Key Takeaway: The RoCE vs InfiniBand debate is increasingly settled — Ethernet with RoCEv2 wins for most AI deployments, and the lossless Ethernet skills it requires (PFC, ECN, QoS) are core CCIE Data Center competencies.
What Is RDMA and Why Does AI Networking Need It?
RDMA (Remote Direct Memory Access) allows one server to read from or write to another server’s memory without involving either CPU. In a traditional TCP/IP network, data transfer requires multiple CPU interrupts, kernel context switches, and memory copies. RDMA eliminates all of that overhead, reducing latency from milliseconds to microseconds.
AI training makes RDMA essential because of how distributed training works. When training a large language model across thousands of GPUs, those GPUs must constantly exchange gradient updates — the mathematical adjustments that allow the model to learn. According to Meta’s engineering team (2024), a single all-reduce operation across a 24,000-GPU cluster generates terabytes of east-west traffic that must complete in milliseconds. Any latency or packet loss directly translates to idle GPU time — and at current GPU rental costs, idle time is extremely expensive.

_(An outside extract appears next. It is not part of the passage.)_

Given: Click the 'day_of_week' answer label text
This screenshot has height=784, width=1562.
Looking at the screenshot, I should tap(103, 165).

There are three RDMA implementations that matter:
| Technology | Transport | Ecosystem | Best For |
|---|---|---|---|
| InfiniBand | Native IB | NVIDIA proprietary (switches, NICs, cables) | Largest training clusters (10K+ GPUs) |
| RoCEv2 | UDP/IP over Ethernet | Open ecosystem (Cisco, Arista, Broadcom, NVIDIA NICs) | Most AI deployments (256-10K GPUs) |
| iWARP | TCP/IP | Limited adoption | Legacy HPC, declining relevance |
How Does RoCEv2 Compare to InfiniBand for AI Training?

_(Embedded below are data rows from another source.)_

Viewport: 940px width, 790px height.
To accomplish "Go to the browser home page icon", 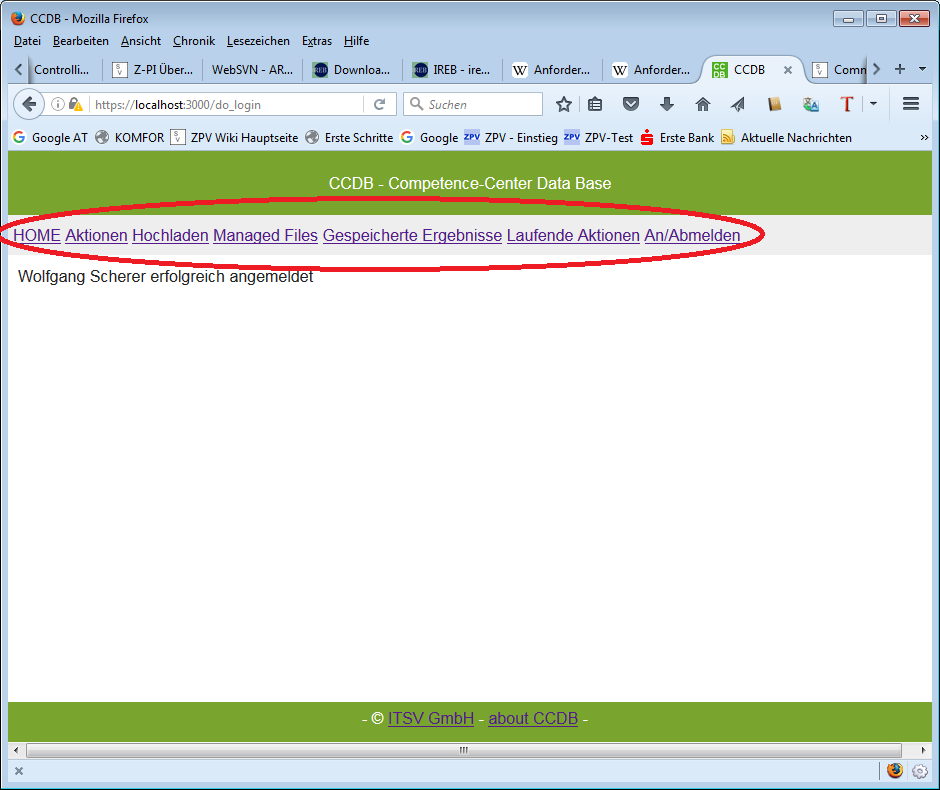I will 702,104.
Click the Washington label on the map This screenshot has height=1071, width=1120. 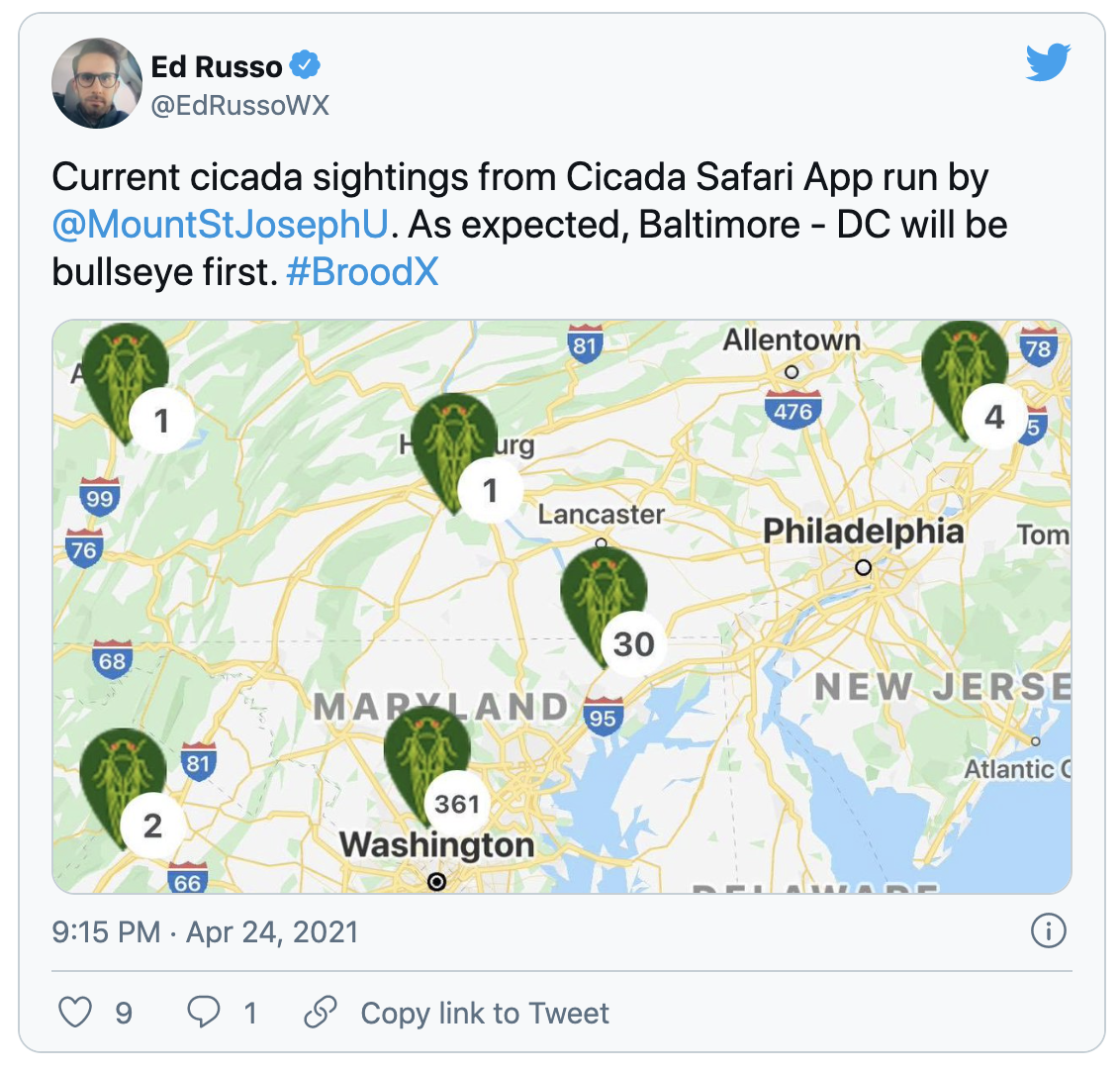[436, 844]
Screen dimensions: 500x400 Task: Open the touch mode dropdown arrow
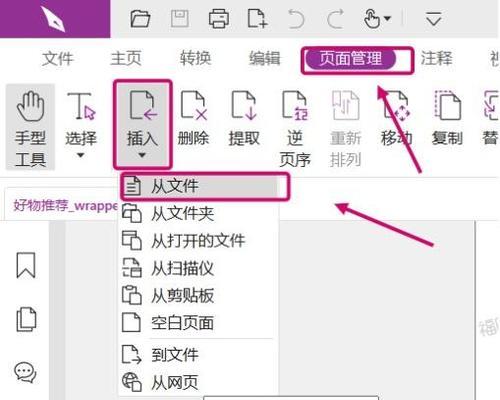click(x=387, y=18)
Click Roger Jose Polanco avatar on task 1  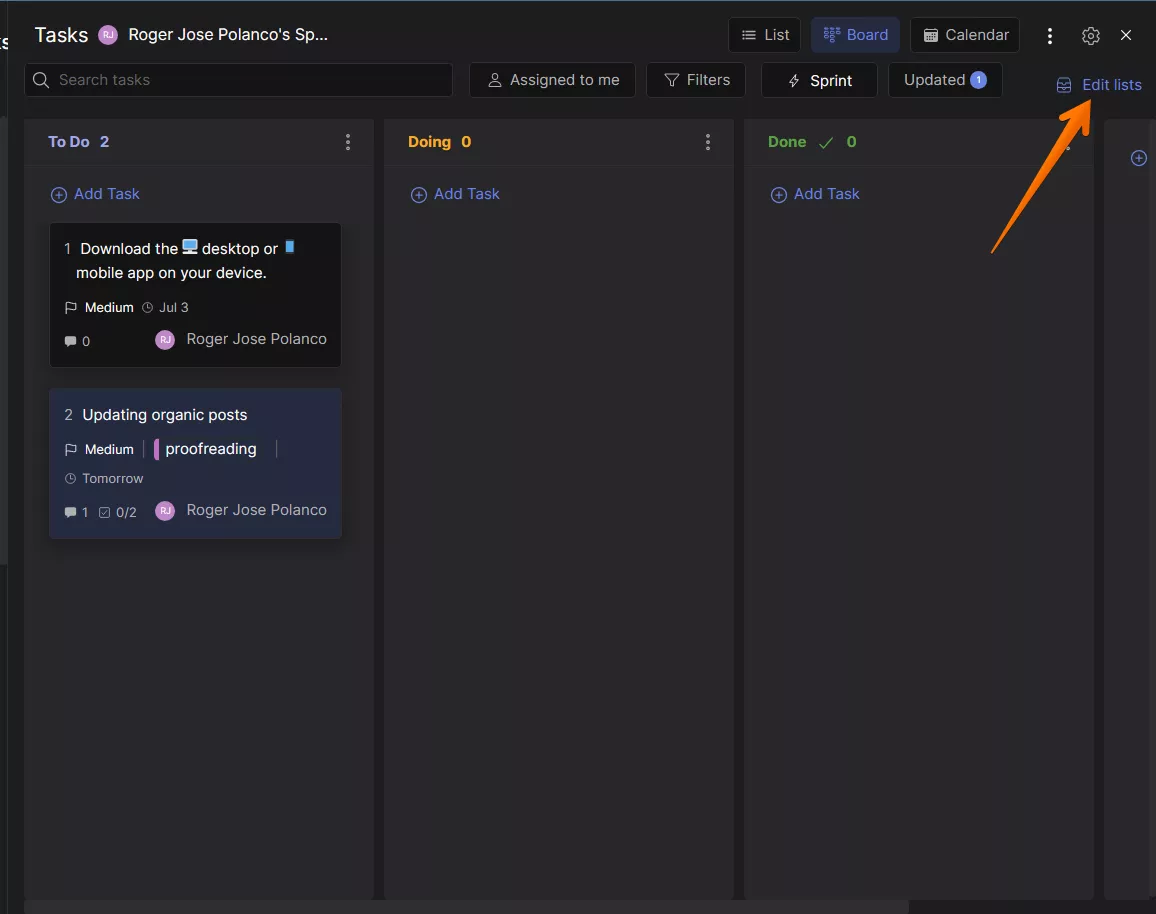pos(165,340)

InfiniBand has historically been the gold standard for GPU interconnects, and for good reason — it was purpose-built for RDMA with credit-based flow control baked into the protocol. But RoCEv2 has closed the performance gap significantly.
Performance Comparison
According to Vitex Technology (2025), properly configured Ethernet RoCE delivers 85-95% of InfiniBand’s training throughput for tier 2/3 deployments with 256 to 1,024 GPUs. The remaining gap comes from two factors:
- Congestion management: InfiniBand uses credit-based flow control that’s inherently lossless. RoCEv2 relies on PFC and ECN — effective but requiring careful tuning
- Adaptive routing: InfiniBand’s built-in adaptive routing handles congestion at the fabric level. Ethernet requires ECMP and flowlet switching, which can create hotspots
However, these gaps are shrinking. IBM Research published work (2026) on deploying RoCE networks for AI workloads across multi-rack GPU clusters using H100 GPUs with 400G ConnectX-7 NICs, demonstrating that careful network design closes most of the performance gap.

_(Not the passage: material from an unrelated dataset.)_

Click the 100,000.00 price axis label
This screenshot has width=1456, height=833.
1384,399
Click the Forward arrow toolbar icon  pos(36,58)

Meta’s 24,000-GPU Proof Point
The most compelling evidence for RoCEv2 at scale comes from Meta. According to Meta’s SIGCOMM 2024 paper, they built and operate two parallel 24,000-GPU clusters — one using RoCEv2 on Arista 7800 switches, and one using InfiniBand with NVIDIA Quantum-2 switches. Both interconnect 400 Gbps endpoints.
Key findings from Meta’s RoCE deployment:
- RoCEv2 fabric successfully trained models with hundreds of billions of parameters, including LLaMA 3.1 405B
- Network enhancements included NIC PCIe credit tuning, relaxed ordering, and topology-aware rank assignment
- The Ethernet-based cluster matched training requirements despite the conventional wisdom that “only InfiniBand works at this scale”
This matters for network engineers because Meta’s RoCE fabric runs on the same Ethernet protocols and design principles covered in CCIE Data Center — spine-leaf topology, ECMP, QoS, and standard switching.
Cost and Ecosystem Comparison
| Factor | InfiniBand | RoCEv2 |
|---|---|---|
| Switch cost | 2-3x Ethernet equivalent | Standard Ethernet pricing |
| NIC cost | NVIDIA ConnectX (IB mode) | Same NIC, Ethernet mode |
| Cabling | Proprietary IB cables | Standard Ethernet/fiber |
| Vendor choice | NVIDIA only (switches) | Cisco, Arista, Broadcom, etc. |
| Engineering talent | Scarce IB expertise | Abundant Ethernet engineers |
| Multi-tenancy | Limited | Full VXLAN EVPN support |
| Existing infrastructure reuse | None | Leverage current DC fabric |
According to Ascent Optics (2026), RoCEv2’s ability to run on existing Ethernet infrastructure while supporting multi-tenancy through VXLAN makes it the pragmatic choice for enterprises that need AI capability alongside traditional workloads.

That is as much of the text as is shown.